Cabbage tree in flower,
Dunedin Botanical Gardens
Scientific classification
Species:C. australis

Template:Taxobox section binomial botany

The Cabbage tree (Cordyline australis) or ti kouka, is a monocotyledonous tree endemic to New Zealand. It grows up to 15 m tall, at first on a single stem, but dividing into a much-branched crown, each branch forking after producing a flowering stem. The leaves are sword-shaped, 40-90 cm long and 3-7 cm broad at the base, with numerous parallel veins. The flowers are creamy white, each flower small, about 1 cm diameter with six tepals, and produced in a large, dense cluster 50-100 cm long. The fruit is a white berry 5-7 mm diameter.

Because their high carbohydrate content can be made digestible by cooking, they were a valuable food source for at least the first 800 years of the Maori occupation of the country.
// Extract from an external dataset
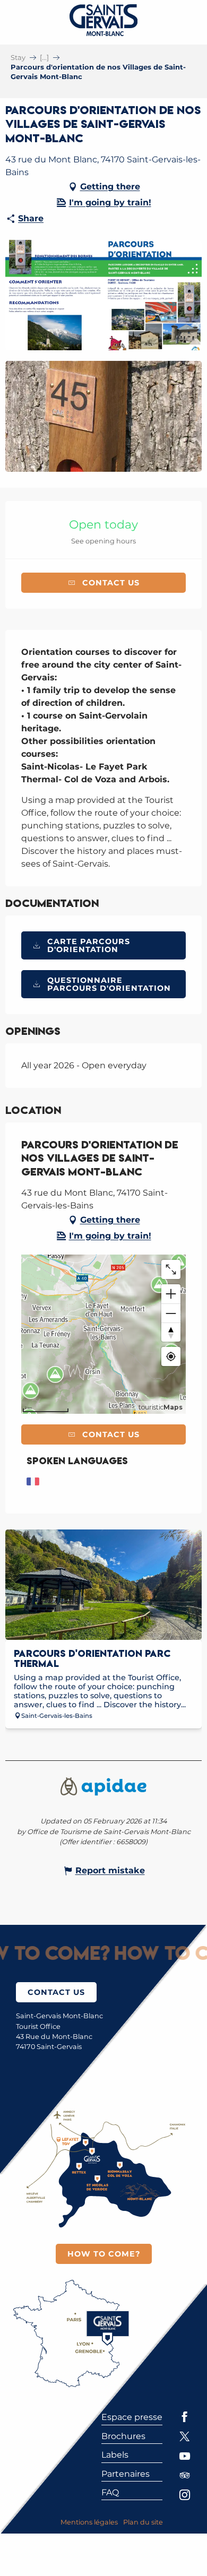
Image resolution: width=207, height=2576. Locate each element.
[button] (103, 295)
Radiocarbon dating points to use since about the year 1000. Related trees were probably valuable elsewhere in the South Pacific. Fern root was the only other substantial carbohydrate source.
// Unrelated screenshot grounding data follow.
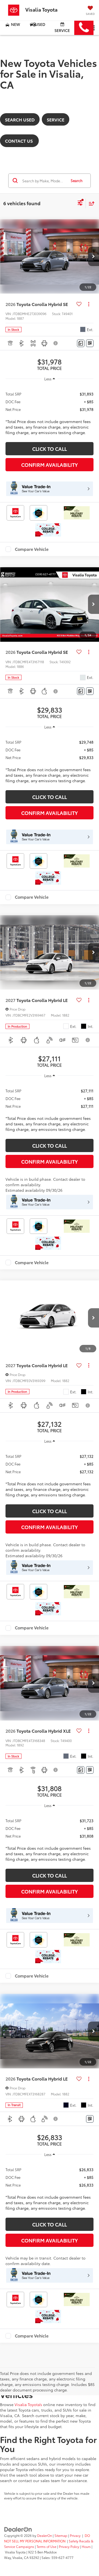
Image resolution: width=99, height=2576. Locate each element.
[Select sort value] (90, 203)
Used (39, 24)
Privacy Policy (69, 2546)
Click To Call (49, 448)
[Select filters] (80, 203)
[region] (50, 411)
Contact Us (19, 140)
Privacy (75, 2535)
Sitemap (60, 2535)
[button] (84, 28)
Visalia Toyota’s (28, 2404)
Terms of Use (46, 2546)
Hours (86, 2546)
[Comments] (80, 343)
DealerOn (44, 2535)
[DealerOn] (18, 2529)
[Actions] (89, 304)
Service (62, 30)
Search (76, 180)
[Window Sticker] (90, 343)
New (15, 24)
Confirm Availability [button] (49, 464)
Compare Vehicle (32, 549)
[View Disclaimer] (56, 343)
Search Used (20, 119)
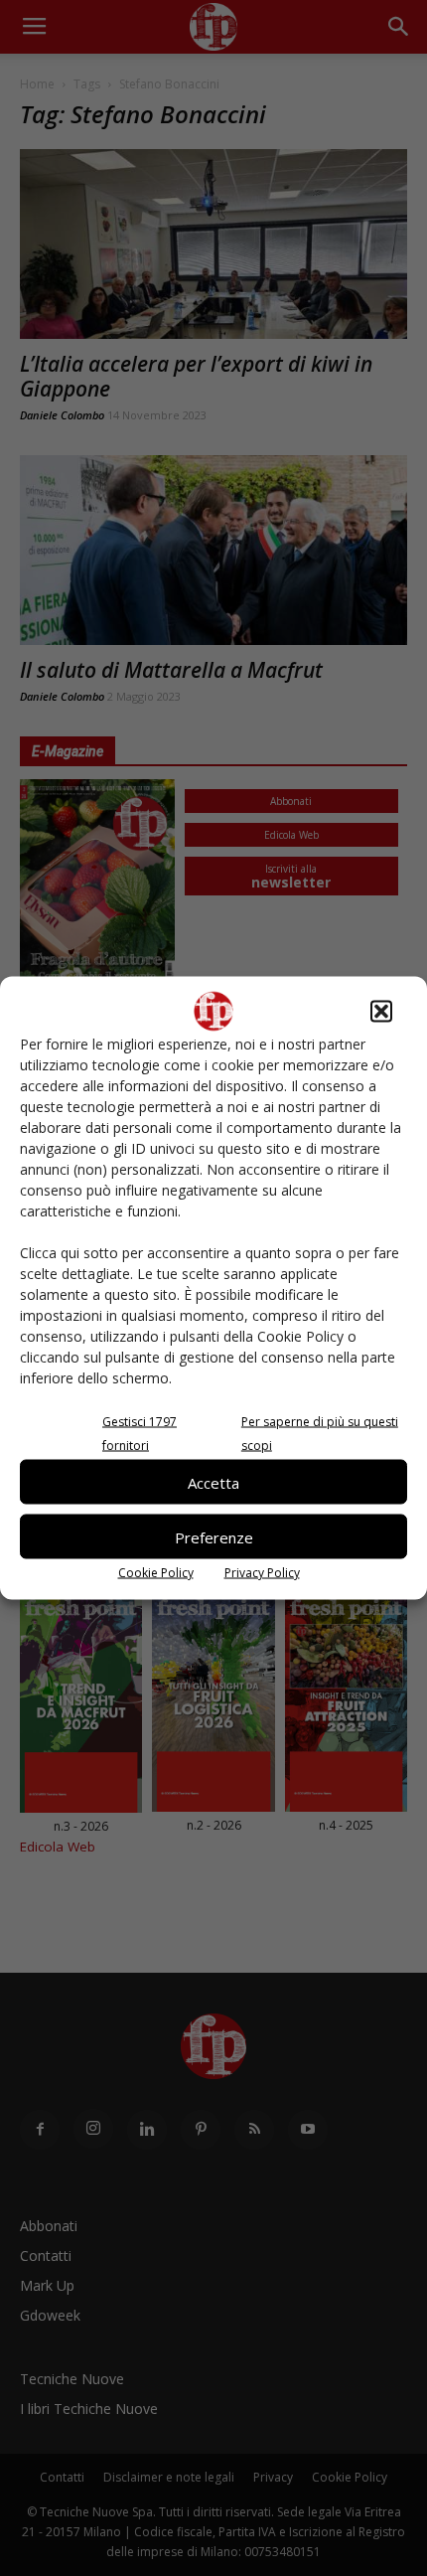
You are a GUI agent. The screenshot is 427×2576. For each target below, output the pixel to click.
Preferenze (214, 1536)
The Otago Peninsula is one place where archaeology has shown substantial use of the cabbage tree for food. Huge hollows, up to 7 m across, are the remains of "umu-ti" (cabbage-tree ovens). After cooking for 2 days, the bundles of young cabbage tree would be sun-dried, in which state they would keep for years.

Cabbage trees also have value as fibre sources. The trunk and root material can be twisted into ropes, and the leaves can be woven for clothing and footwear fabrics. Juice from the plant has value for fighting infections. Early missionaries "brewed a tolerable beer from it". The commercial value remains to be fully examined. Possibilities are as a low-calorie sweetener (since it is twice as sweet as sugar) and as an ethanol source.

It is also widely planted as an ornamental tree, in New Zealand and also in western Europe (including the British Isles) and the west coast of North America. Because it tolerates colder weather better than many other tree-sized monocots, this plant is often planted by people wishing to give a tropical, exotic look to their yards or gardens. The overall visual effect is said by many to create a view reminiscent of a palm-tree (it is occasionally even mis-named "Torbay palm" in the British Isles).

A thesis on the uses of the tree was produced in about 1986 by scientist Barry L. Frankhauser. A documentary that includes an interview with him is in the New Zealand Television Archive and was broadcast in 2004 by Maori Television.

Since 1987, cabbage trees in New Zealand have been affected by a disease, which has been named "Sudden Decline", and usually leads to almost total defoliation of affected trees within 2-12 months. The causative organism of this is now known to be Phytoplasma australiense.